(Data records)

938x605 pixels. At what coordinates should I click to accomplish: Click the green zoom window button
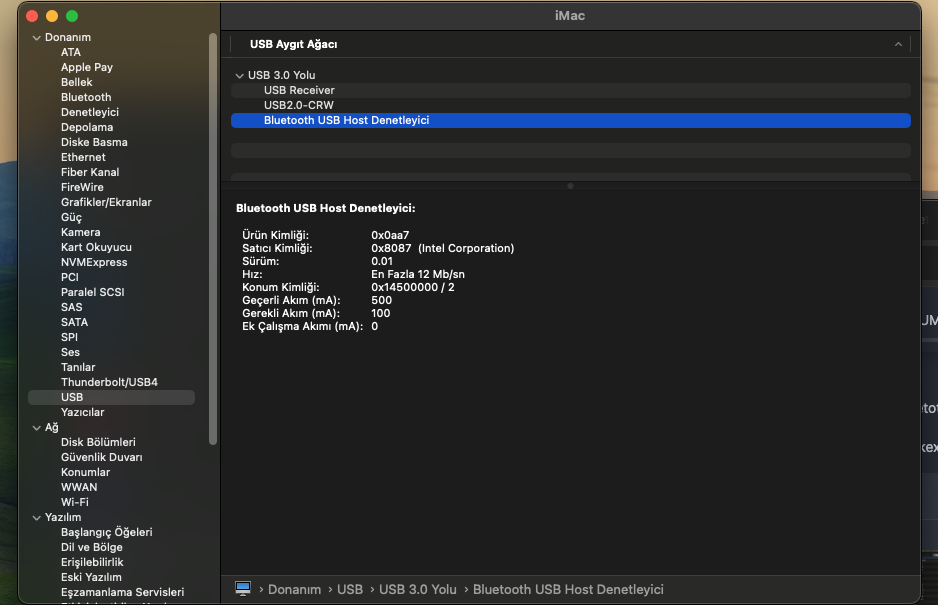(72, 16)
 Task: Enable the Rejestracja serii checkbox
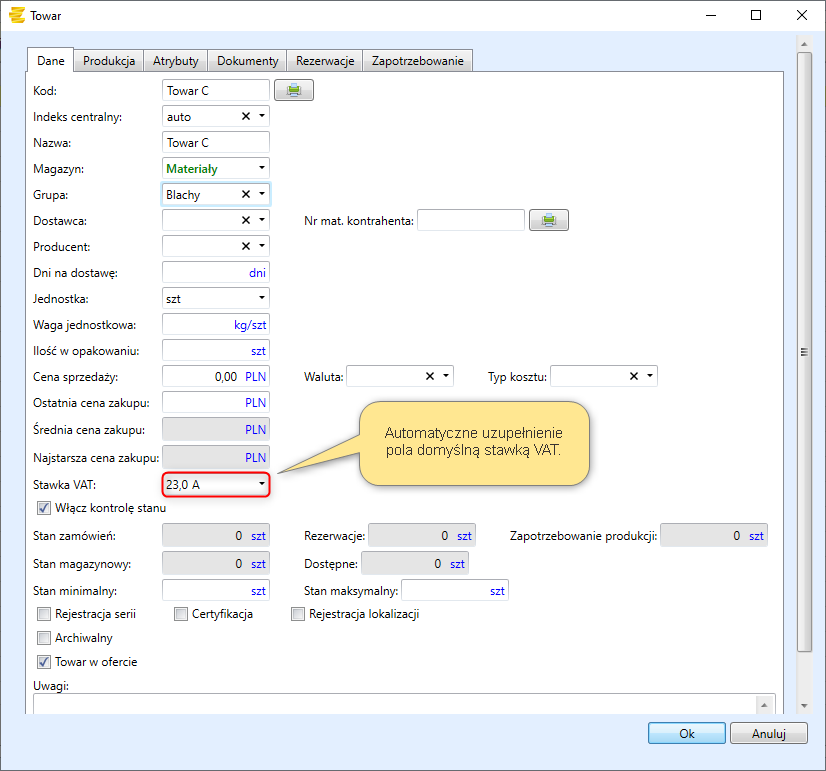tap(44, 614)
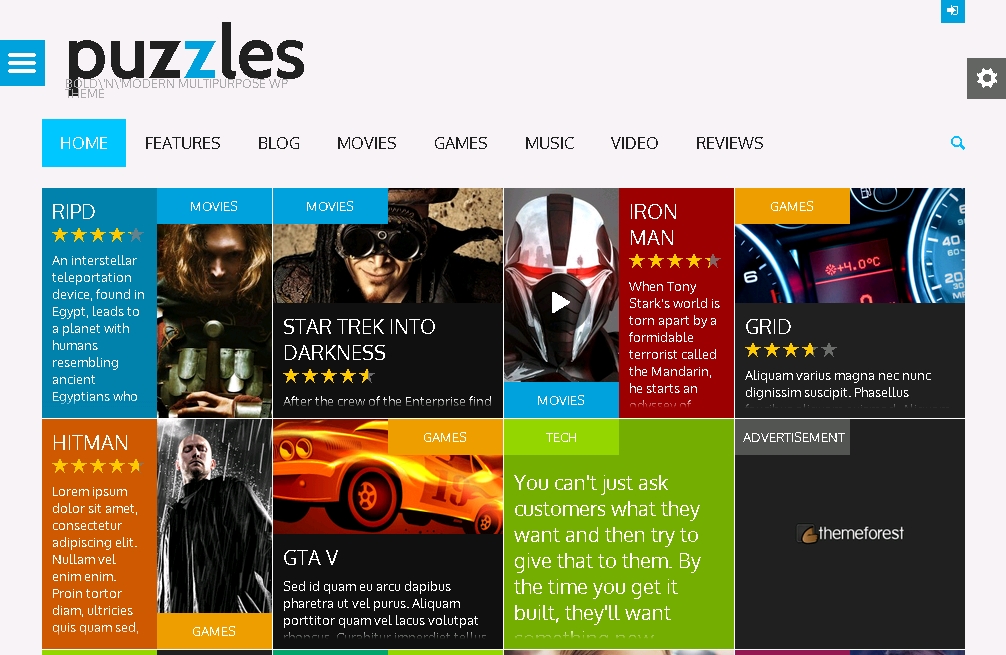Click the GRID dashboard image
This screenshot has width=1006, height=655.
pos(849,245)
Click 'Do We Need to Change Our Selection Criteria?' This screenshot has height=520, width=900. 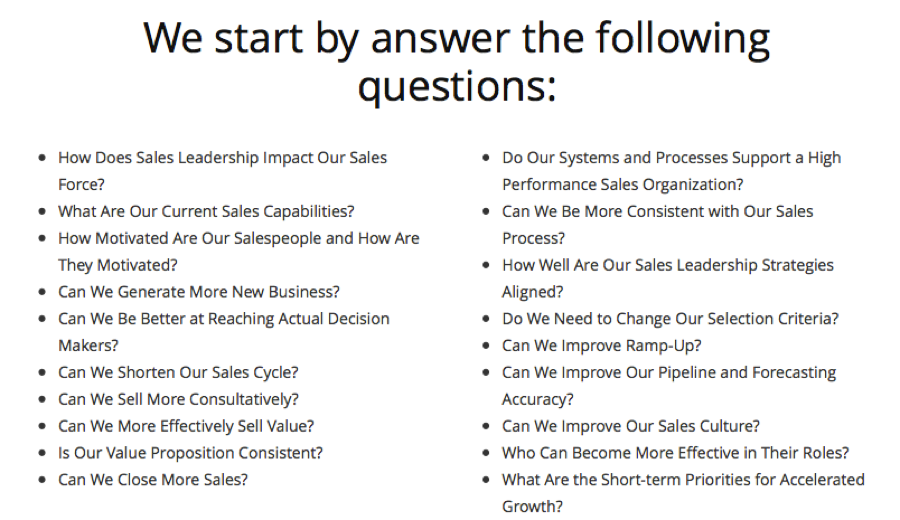click(670, 319)
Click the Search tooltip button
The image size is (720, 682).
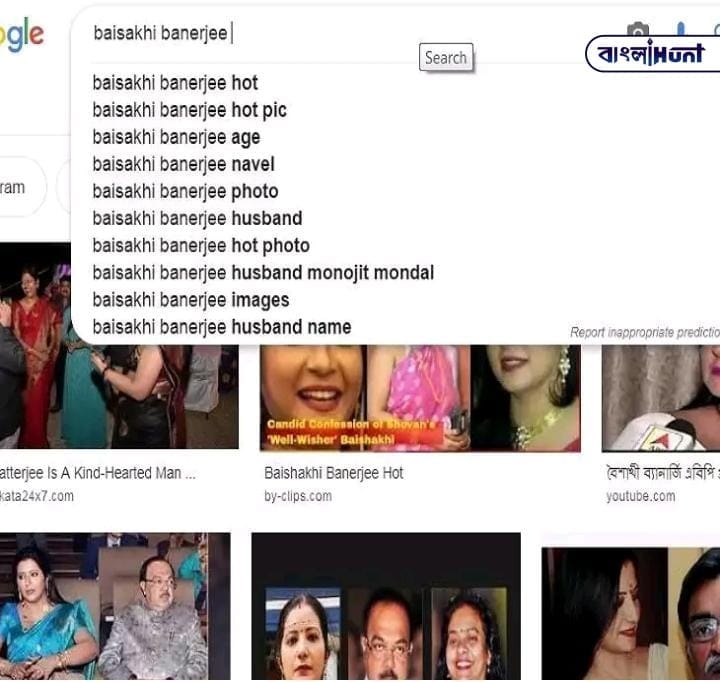click(445, 57)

(End Data records)

Write out again the lines from the one with "Click the Search tooltip button" through the end of the records exactly, without any of the pictures.

:: Exercise answer ::
Click the Search tooltip button
The image size is (720, 682).
click(445, 57)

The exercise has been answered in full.